[begin Text segment]

What I had to admit was a sense of defeat. I will never fit it all in one book. Does that mean there’s another book in it, by me? Maybe maybe not. Maybe it’s just a lot of things unsaid that will get said elsewhere. I just had to keep telling myself ‘that’s not my book’ (sometimes to the sound of The Ting Tings, you’re welcome for that late 00s throwback). Sometimes I have held onto things, and sometimes I’ve gone in a direction I didn’t know I would.
‘What you love will take you places you never dreamed’ as Roy says in the play and nothing is truer than that with this. What you love also takes you on very strange tangents that’s for sure. But, should what I’ve done work, I will one day tell the story of how procrastinating and one hell of a deep dive into an Instagram rabbit hole actually found me the quote that unlocked the whole thing. (let’s pray that quote survives the final edit so I can).
But also, while a long protracted version of writing this book isn’t ideal. And people churning out their PhD books 9 months after finishing can frankly judge all they want at how long its taken me if that’s all they have to do with their time. Because actually? I couldn’t have written this then. The distance from it, from the frankly trauma of the PhD, from being so tired and beaten down by academia. I’d have written a tick box PhD book. And like every writer I’m constantly growing. There’s bits of this I have said, with zero ego intended, are the best things I’ve ever written. And whether it survives peer review or not, I know that it’s good. And I will stand up and say it. I wouldn\’t have done that 9 months post PhD.
And for me too, I live with this play in me. And I know that sounds pretentious. But it’s so much a part of me now, it’s all incredibly personal, having lived with it in my head so long. And how I write about it changes with me, and me with it. And I don’t care how much of a wanker that makes me sound, it means this all means something to me. Which is why I get locked in a battle with myself to finish it. I finally unlocked something in a quote from Hank Green who said ‘the only reason I get so much done is I do everything to 80%’ so that’s what I’m aiming for, 80% good enough.
This is also never how I imagined writing the thing. I’m not sure it’s the best, most productive but also it’s the only way it was ever getting done. Short of ‘doing a Kushner’ and locking myself in a cabin in the woods for a week and coming out with Perestroika …though thinking about it that’s exactly what I’ve done.
I’ve not worked as focused, as long or as intensely on this play since my PhD. And it’s been wonderful. I can’t shake the guilt that I should be doing something else, something more productive, something that actually makes money. But also, perhaps, after everything else, and everything this year, I owe it to myself to be able to say ‘remember that time when you were a full-time writer, you dreamed of that.’ it’s not a think any of us get to really do full-full time in our lives. But maybe it\’s ok to enjoy the times life lets you do what you love for a bit.
Which is not to say I have not been totally losing my mind. Of course, I have. In normal times, I would at least have more options for escaping my own four walls. Which is probably for the best. But book isolation on top of lockdown isolation is a lot. This play is a lot. The personal pressure I put on myself is a lot.

[end Text segment]
[begin Data block]

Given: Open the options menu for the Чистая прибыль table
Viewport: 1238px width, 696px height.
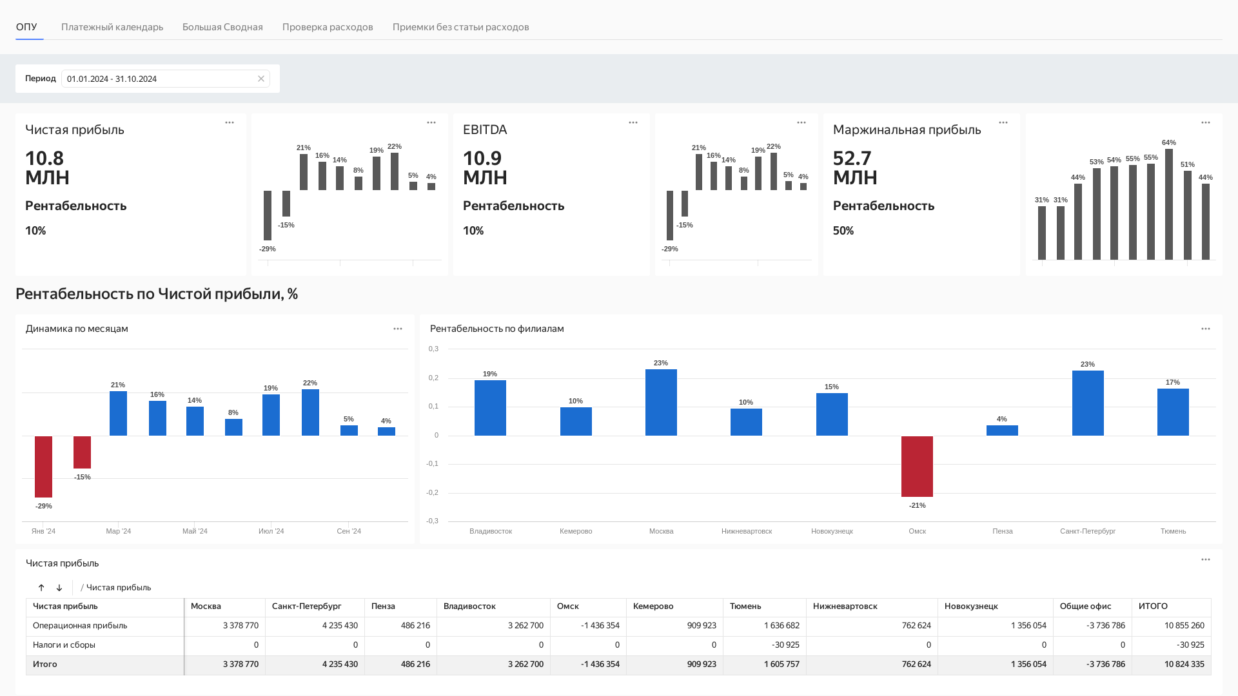Looking at the screenshot, I should point(1206,559).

[end Data block]

**Do this:** Type out word for word the passage of the piece about writing the book, starting at "What I had to" and ending at "know I would.".

**Written answer:**
What I had to admit was a sense of defeat. I will never fit it all in one book. Does that mean there’s another book in it, by me? Maybe maybe not. Maybe it’s just a lot of things unsaid that will get said elsewhere. I just had to keep telling myself ‘that’s not my book’ (sometimes to the sound of The Ting Tings, you’re welcome for that late 00s throwback). Sometimes I have held onto things, and sometimes I’ve gone in a direction I didn’t know I would.